From the Restaurant Overlooking Laguna Masaya
Last week, without any visitors in tow, we actually took a morning and drove to Volcan Masaya, an active volcano we see smoking every time we pass by on the highway to Managua. Apparently at night you can see the glow of lava down below, but in the daylight we walked around the crater’s rim and could see only thick white billows of sulfurous gasses. The visitors’ center had a bug collection that included 8 inch walking sticks and 6 inch cockroaches—fortunately pinned under glass.
Smoke from Volcan Masaya
Our recent excursions inspire us to plan a few more before we leave Granada in January. We need to drive up to Mombacho’s cloud forest and visit the waterfalls and active volcanoes of Ometepe. Visitors welcome! We are reminded that we are living in a tropical paradise, though some parts have been seriously spoiled by war and poverty.
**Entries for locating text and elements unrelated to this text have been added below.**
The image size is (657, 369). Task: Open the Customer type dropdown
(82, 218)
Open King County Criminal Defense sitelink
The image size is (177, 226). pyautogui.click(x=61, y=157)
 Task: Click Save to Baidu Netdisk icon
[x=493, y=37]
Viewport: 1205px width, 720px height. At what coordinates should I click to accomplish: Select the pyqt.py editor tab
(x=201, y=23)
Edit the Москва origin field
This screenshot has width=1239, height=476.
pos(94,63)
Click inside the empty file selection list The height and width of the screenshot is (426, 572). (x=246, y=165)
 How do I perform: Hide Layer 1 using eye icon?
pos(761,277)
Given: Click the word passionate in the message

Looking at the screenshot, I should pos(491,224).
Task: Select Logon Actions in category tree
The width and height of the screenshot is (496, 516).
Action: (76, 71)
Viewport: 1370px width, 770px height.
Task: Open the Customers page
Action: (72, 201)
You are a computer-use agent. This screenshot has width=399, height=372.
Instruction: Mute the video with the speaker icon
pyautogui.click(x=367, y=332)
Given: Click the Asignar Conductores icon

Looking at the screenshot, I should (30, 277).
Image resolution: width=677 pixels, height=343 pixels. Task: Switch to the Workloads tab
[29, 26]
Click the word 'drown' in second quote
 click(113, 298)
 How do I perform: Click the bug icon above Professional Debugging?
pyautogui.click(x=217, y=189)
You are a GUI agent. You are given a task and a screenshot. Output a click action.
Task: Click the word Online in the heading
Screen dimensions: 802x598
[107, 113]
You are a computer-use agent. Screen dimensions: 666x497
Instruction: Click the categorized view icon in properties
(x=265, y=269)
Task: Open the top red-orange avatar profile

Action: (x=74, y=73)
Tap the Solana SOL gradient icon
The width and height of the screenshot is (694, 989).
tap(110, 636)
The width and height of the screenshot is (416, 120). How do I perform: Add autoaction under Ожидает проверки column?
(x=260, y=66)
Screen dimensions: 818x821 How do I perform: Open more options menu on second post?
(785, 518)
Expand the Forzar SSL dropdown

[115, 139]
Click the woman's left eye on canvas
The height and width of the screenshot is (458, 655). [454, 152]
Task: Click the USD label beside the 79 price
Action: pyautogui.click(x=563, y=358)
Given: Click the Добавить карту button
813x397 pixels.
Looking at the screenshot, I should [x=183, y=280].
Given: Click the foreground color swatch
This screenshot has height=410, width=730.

Foreign tourists and missionaries are a great boon to the economy here, and Granada is working to install sewer system under the streets in anticipation of its 500 th anniversary coming up in a few years. The process isn’t pretty, as our car can attest. We drive through deeply rutted unpaved roads or over paving stones collapsing into the newly dug tunnels under the road. It’s hard on the car, but we paid only $8 this week for a “body shop” to reattach our front bumper. I use the term body shop loosely; there was no sign, waiting room, or even building—just a space between two buildings, where a few men were working on cars, using the resources of an open shed with hand tools, paint, and other supplies. The car dealer in Managua had told us we needed a new bumper, but it looks just fine as reattached by a local expert.